[Records from a collection]
# # # # # # #
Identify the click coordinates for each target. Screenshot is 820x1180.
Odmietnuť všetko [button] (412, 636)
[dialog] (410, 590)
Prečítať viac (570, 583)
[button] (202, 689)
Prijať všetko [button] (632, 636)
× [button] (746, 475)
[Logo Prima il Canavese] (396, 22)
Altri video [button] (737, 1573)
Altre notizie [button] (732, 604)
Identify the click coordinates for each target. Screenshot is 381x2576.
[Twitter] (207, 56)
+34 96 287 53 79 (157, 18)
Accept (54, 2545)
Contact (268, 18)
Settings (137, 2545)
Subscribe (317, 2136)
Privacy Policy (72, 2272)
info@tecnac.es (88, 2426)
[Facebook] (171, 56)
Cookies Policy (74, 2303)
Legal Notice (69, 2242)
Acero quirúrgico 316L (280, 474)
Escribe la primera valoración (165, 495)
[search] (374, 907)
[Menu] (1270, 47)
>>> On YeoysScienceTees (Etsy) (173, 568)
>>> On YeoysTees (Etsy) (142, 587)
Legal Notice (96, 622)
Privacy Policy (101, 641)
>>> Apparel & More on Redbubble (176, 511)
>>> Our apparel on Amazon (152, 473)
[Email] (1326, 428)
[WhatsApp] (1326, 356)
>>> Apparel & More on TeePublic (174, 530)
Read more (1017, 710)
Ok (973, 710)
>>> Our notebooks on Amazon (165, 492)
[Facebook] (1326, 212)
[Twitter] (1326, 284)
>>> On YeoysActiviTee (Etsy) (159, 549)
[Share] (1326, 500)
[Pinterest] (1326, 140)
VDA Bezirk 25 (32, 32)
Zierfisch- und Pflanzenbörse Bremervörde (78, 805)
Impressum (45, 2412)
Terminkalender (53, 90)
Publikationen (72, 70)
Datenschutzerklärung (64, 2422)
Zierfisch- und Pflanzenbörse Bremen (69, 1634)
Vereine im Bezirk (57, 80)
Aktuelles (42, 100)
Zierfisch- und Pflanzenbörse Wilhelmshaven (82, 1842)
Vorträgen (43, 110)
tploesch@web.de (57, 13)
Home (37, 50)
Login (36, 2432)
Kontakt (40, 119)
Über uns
# # # # # # #
Task item =
Beginning with the line that contains "Amazon (152, 473)" and ending with the last line of the data above, return those lines exactly and nothing else.

Response to the exercise =
>>> Our apparel on Amazon (152, 473)
[Email] (1326, 428)
[WhatsApp] (1326, 356)
>>> Apparel & More on TeePublic (174, 530)
Read more (1017, 710)
Ok (973, 710)
>>> Our notebooks on Amazon (165, 492)
[Facebook] (1326, 212)
[Twitter] (1326, 284)
>>> On YeoysActiviTee (Etsy) (159, 549)
[Share] (1326, 500)
[Pinterest] (1326, 140)
VDA Bezirk 25 (32, 32)
Zierfisch- und Pflanzenbörse Bremervörde (78, 805)
Impressum (45, 2412)
Terminkalender (53, 90)
Publikationen (72, 70)
Datenschutzerklärung (64, 2422)
Zierfisch- und Pflanzenbörse Bremen (69, 1634)
Vereine im Bezirk (57, 80)
Aktuelles (42, 100)
Zierfisch- und Pflanzenbörse Wilhelmshaven (82, 1842)
Vorträgen (43, 110)
tploesch@web.de (57, 13)
Home (37, 50)
Login (36, 2432)
Kontakt (40, 119)
Über uns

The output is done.